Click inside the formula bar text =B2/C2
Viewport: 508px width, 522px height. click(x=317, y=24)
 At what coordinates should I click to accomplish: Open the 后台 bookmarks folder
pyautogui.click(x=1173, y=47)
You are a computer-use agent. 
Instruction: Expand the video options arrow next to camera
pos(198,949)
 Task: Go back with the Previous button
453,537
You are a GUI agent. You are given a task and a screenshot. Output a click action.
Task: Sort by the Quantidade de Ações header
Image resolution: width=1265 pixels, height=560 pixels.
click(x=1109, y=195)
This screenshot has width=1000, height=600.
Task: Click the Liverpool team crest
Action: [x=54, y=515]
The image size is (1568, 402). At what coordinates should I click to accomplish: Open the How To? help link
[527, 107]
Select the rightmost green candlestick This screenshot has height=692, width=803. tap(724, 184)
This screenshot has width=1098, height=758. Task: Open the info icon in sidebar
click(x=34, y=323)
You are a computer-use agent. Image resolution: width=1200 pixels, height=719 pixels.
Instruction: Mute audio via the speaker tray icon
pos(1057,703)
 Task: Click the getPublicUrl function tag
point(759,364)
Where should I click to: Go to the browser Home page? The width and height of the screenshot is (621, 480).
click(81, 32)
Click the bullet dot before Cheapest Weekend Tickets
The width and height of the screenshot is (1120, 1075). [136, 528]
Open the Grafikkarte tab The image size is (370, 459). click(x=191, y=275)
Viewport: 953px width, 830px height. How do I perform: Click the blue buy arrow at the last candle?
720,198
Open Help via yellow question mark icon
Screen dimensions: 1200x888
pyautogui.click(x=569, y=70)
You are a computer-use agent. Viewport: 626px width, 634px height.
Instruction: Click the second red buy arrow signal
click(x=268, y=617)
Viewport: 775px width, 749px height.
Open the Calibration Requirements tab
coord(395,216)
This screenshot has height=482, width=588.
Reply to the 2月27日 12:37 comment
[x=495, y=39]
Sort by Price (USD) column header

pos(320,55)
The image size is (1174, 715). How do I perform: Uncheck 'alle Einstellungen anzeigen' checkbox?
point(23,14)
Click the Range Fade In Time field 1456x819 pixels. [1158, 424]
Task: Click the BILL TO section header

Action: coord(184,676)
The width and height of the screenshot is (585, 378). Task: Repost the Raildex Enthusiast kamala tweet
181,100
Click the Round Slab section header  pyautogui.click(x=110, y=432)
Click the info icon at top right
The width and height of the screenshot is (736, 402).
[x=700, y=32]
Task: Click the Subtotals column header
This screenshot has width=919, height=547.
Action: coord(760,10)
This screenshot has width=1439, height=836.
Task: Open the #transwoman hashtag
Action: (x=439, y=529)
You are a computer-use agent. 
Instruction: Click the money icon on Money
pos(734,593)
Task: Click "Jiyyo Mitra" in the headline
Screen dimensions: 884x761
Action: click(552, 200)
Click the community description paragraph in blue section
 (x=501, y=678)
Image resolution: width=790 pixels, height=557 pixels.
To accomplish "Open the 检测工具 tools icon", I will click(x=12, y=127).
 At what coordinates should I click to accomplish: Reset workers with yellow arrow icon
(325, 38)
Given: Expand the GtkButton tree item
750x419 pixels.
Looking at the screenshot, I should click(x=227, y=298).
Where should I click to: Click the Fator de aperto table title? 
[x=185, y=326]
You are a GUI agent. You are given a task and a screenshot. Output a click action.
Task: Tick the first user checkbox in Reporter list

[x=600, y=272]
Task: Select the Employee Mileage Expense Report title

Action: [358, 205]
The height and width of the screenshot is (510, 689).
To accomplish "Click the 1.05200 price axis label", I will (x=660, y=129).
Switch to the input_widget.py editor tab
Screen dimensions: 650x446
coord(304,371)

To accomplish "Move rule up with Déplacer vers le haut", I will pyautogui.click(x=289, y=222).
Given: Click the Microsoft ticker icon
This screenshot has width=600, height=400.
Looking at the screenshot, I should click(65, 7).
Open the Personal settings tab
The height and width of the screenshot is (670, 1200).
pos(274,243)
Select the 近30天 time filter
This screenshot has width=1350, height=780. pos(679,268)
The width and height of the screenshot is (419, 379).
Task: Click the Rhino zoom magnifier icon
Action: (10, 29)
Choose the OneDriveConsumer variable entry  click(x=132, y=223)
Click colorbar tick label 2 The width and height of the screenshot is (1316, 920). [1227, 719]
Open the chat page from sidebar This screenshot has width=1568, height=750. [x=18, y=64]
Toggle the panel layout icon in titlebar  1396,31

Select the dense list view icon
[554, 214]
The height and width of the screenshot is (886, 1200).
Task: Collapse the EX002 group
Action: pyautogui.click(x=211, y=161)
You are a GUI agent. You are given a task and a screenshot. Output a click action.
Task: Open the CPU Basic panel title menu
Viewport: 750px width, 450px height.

● ● ● ● ●

--- WHAT YOU HAVE TO DO ---
Type out the whole of the data again, exactly as shown.

--- SOLUTION TO THIS PROBLEM ---
Click inside the formula bar text =B2/C2
Viewport: 508px width, 522px height. click(x=317, y=24)
 At what coordinates should I click to accomplish: Open the 后台 bookmarks folder
pyautogui.click(x=1173, y=47)
You are a computer-use agent. 
Instruction: Expand the video options arrow next to camera
pos(198,949)
 Task: Go back with the Previous button
453,537
You are a GUI agent. You are given a task and a screenshot. Output a click action.
Task: Sort by the Quantidade de Ações header
Image resolution: width=1265 pixels, height=560 pixels.
click(x=1109, y=195)
This screenshot has width=1000, height=600.
Task: Click the Liverpool team crest
Action: [x=54, y=515]
The image size is (1568, 402). At what coordinates should I click to accomplish: Open the How To? help link
[527, 107]
Select the rightmost green candlestick This screenshot has height=692, width=803. tap(724, 184)
This screenshot has width=1098, height=758. Task: Open the info icon in sidebar
click(x=34, y=323)
You are a computer-use agent. Image resolution: width=1200 pixels, height=719 pixels.
Instruction: Mute audio via the speaker tray icon
pos(1057,703)
 Task: Click the getPublicUrl function tag
point(759,364)
Where should I click to: Go to the browser Home page? The width and height of the screenshot is (621, 480).
click(81, 32)
Click the bullet dot before Cheapest Weekend Tickets
The width and height of the screenshot is (1120, 1075). [136, 528]
Open the Grafikkarte tab The image size is (370, 459). click(x=191, y=275)
Viewport: 953px width, 830px height. How do I perform: Click the blue buy arrow at the last candle?
720,198
Open Help via yellow question mark icon
Screen dimensions: 1200x888
pyautogui.click(x=569, y=70)
You are a computer-use agent. Viewport: 626px width, 634px height.
Instruction: Click the second red buy arrow signal
click(x=268, y=617)
Viewport: 775px width, 749px height.
Open the Calibration Requirements tab
coord(395,216)
This screenshot has height=482, width=588.
Reply to the 2月27日 12:37 comment
[x=495, y=39]
Sort by Price (USD) column header

pos(320,55)
The image size is (1174, 715). How do I perform: Uncheck 'alle Einstellungen anzeigen' checkbox?
point(23,14)
Click the Range Fade In Time field 1456x819 pixels. [1158, 424]
Task: Click the BILL TO section header

Action: coord(184,676)
The width and height of the screenshot is (585, 378). Task: Repost the Raildex Enthusiast kamala tweet
181,100
Click the Round Slab section header  pyautogui.click(x=110, y=432)
Click the info icon at top right
The width and height of the screenshot is (736, 402).
[x=700, y=32]
Task: Click the Subtotals column header
This screenshot has width=919, height=547.
Action: coord(760,10)
This screenshot has width=1439, height=836.
Task: Open the #transwoman hashtag
Action: (x=439, y=529)
You are a computer-use agent. 
Instruction: Click the money icon on Money
pos(734,593)
Task: Click "Jiyyo Mitra" in the headline
Screen dimensions: 884x761
Action: click(552, 200)
Click the community description paragraph in blue section
 (x=501, y=678)
Image resolution: width=790 pixels, height=557 pixels.
To accomplish "Open the 检测工具 tools icon", I will click(x=12, y=127).
 At what coordinates should I click to accomplish: Reset workers with yellow arrow icon
(325, 38)
Given: Expand the GtkButton tree item
750x419 pixels.
Looking at the screenshot, I should click(x=227, y=298).
Where should I click to: Click the Fator de aperto table title? 
[x=185, y=326]
You are a GUI agent. You are given a task and a screenshot. Output a click action.
Task: Tick the first user checkbox in Reporter list

[x=600, y=272]
Task: Select the Employee Mileage Expense Report title

Action: [358, 205]
The height and width of the screenshot is (510, 689).
To accomplish "Click the 1.05200 price axis label", I will (x=660, y=129).
Switch to the input_widget.py editor tab
Screen dimensions: 650x446
coord(304,371)

To accomplish "Move rule up with Déplacer vers le haut", I will pyautogui.click(x=289, y=222).
Given: Click the Microsoft ticker icon
This screenshot has width=600, height=400.
Looking at the screenshot, I should click(65, 7).
Open the Personal settings tab
The height and width of the screenshot is (670, 1200).
pos(274,243)
Select the 近30天 time filter
This screenshot has width=1350, height=780. pos(679,268)
The width and height of the screenshot is (419, 379).
Task: Click the Rhino zoom magnifier icon
Action: (10, 29)
Choose the OneDriveConsumer variable entry  click(x=132, y=223)
Click colorbar tick label 2 The width and height of the screenshot is (1316, 920). [1227, 719]
Open the chat page from sidebar This screenshot has width=1568, height=750. [x=18, y=64]
Toggle the panel layout icon in titlebar  1396,31

Select the dense list view icon
[554, 214]
The height and width of the screenshot is (886, 1200).
Task: Collapse the EX002 group
Action: pyautogui.click(x=211, y=161)
You are a GUI agent. You are given a task and a screenshot. Output a click action.
Task: Open the CPU Basic panel title menu
Viewport: 750px width, 450px height.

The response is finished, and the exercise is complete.